- **Cosa si richiede**:
Trascrivi senza alcuna modifica, dal brano sulla fibromialgia, tutto ciò che va da "- Variabili socioculturali." fino a "dall’evento traumatico infantile.".

Ne deriva un’alterazione dei neurotrasmettitori responsabili, a livello fisiopatologico, nell’innesco e nella persistenza dei sintomi. In pratica, il disagio generato da uno stress cronico indurrebbe inconsciamente l’individuo a proiettare sul corpo le sue conflittualità, così da creare dei sintomi che distolgono la sua attenzione dalla sofferenza psichica.
La malattia è considerata come il risultato dell’interazione tra fattori biologici, psicologici e socioculturali. Si instaurerebbe un meccanismo a feedback positivo in cui gli aspetti biologica influiscono sui fattori psicologici, come l’umore e sul contesto sociale, come le relazioni interpersonali e viceversa. Nessuna delle numerose variabili che lo compongono è in grado da sola di determinare e spiegare la malattia. La complessa dinamica dei fattori in gioco può essere così sintetizzata:
- Variabili biologiche. Una probabile predisposizione genetica sarebbe responsabile di un frequente riscontro nella fibromialgia di bassi livelli di serotonina e noradrenalina, nuerotrasmettitori che agiscono nelle vie di inibizione endogena discendente del dolore e responsabile di un abbassamento della soglia del dolore.
- Variabili psicologiche. È evidente che aspetti affettivi, caratteristiche soggettive, emozioni e fattori cognitivi affiancano il dolore. Queste variabili sarebbero coinvolte nell’ elaborazione dello stimolo doloroso e quindi nel modo di percepirlo, a volte con clamorose incongruenze dall’effettivo danno esistente e la percezione dolorosa da parte del paziente.
- Variabili socioculturali. Le esperienze negative dell’infanzia soprattutto nell’abuso fisico o psicologico, sono eventi spesso presenti nella storia del fibromialgico. Tale condizione indurrà poi nell’adulto una maggiore vulnerabilità allo stress quotidiano e una maggiore influenza degli aspetti cognitivi, affettivi e comportamentali dell’esperienza dolorosa. La focalizzazione dell’attenzione sul dolore permetterebbe a tali soggetti la distrazione dall’evento traumatico infantile.
Tra le varie figure professionali coinvolte, emerge sempre più quella del psicologo clinico, in grado di contribuire a un modello integrato di trattamento secondo un’ottica psicosomatica.
L’essere umano è un tutto unitario, dove la malattia si manifesta, a livello organico, come sintomo e, a livello psicologico, come disagio. Pertanto non viene focalizzata solamente la manifestazione fisiologica della malattia, ma anche l’aspetto emotivo che l’accompagna.

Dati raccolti
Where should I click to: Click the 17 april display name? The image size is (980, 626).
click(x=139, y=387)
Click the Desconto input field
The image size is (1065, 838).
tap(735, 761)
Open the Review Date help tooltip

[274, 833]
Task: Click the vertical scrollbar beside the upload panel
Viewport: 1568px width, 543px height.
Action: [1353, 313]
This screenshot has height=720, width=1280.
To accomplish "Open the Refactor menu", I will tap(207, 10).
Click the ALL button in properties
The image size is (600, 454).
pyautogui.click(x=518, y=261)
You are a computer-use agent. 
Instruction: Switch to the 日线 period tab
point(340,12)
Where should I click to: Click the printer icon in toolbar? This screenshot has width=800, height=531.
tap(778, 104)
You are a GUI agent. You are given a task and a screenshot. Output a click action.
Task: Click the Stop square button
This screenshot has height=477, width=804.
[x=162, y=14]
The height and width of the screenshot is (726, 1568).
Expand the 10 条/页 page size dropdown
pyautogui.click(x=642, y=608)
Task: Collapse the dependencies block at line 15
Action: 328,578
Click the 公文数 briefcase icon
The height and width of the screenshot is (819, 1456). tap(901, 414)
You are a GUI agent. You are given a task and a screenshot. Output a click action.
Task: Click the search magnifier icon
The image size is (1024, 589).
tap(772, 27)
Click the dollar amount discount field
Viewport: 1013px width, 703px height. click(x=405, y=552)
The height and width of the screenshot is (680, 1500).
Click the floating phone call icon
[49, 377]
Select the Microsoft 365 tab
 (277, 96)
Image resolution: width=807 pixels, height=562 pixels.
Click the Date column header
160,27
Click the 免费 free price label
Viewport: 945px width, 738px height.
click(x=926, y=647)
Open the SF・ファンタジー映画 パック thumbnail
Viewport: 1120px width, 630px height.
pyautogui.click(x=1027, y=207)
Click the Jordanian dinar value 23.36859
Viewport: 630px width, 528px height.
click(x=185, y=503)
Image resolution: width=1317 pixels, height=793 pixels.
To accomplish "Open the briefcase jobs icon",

- **Soluzione esercizio**:
- Variabili socioculturali. Le esperienze negative dell’infanzia soprattutto nell’abuso fisico o psicologico, sono eventi spesso presenti nella storia del fibromialgico. Tale condizione indurrà poi nell’adulto una maggiore vulnerabilità allo stress quotidiano e una maggiore influenza degli aspetti cognitivi, affettivi e comportamentali dell’esperienza dolorosa. La focalizzazione dell’attenzione sul dolore permetterebbe a tali soggetti la distrazione dall’evento traumatico infantile.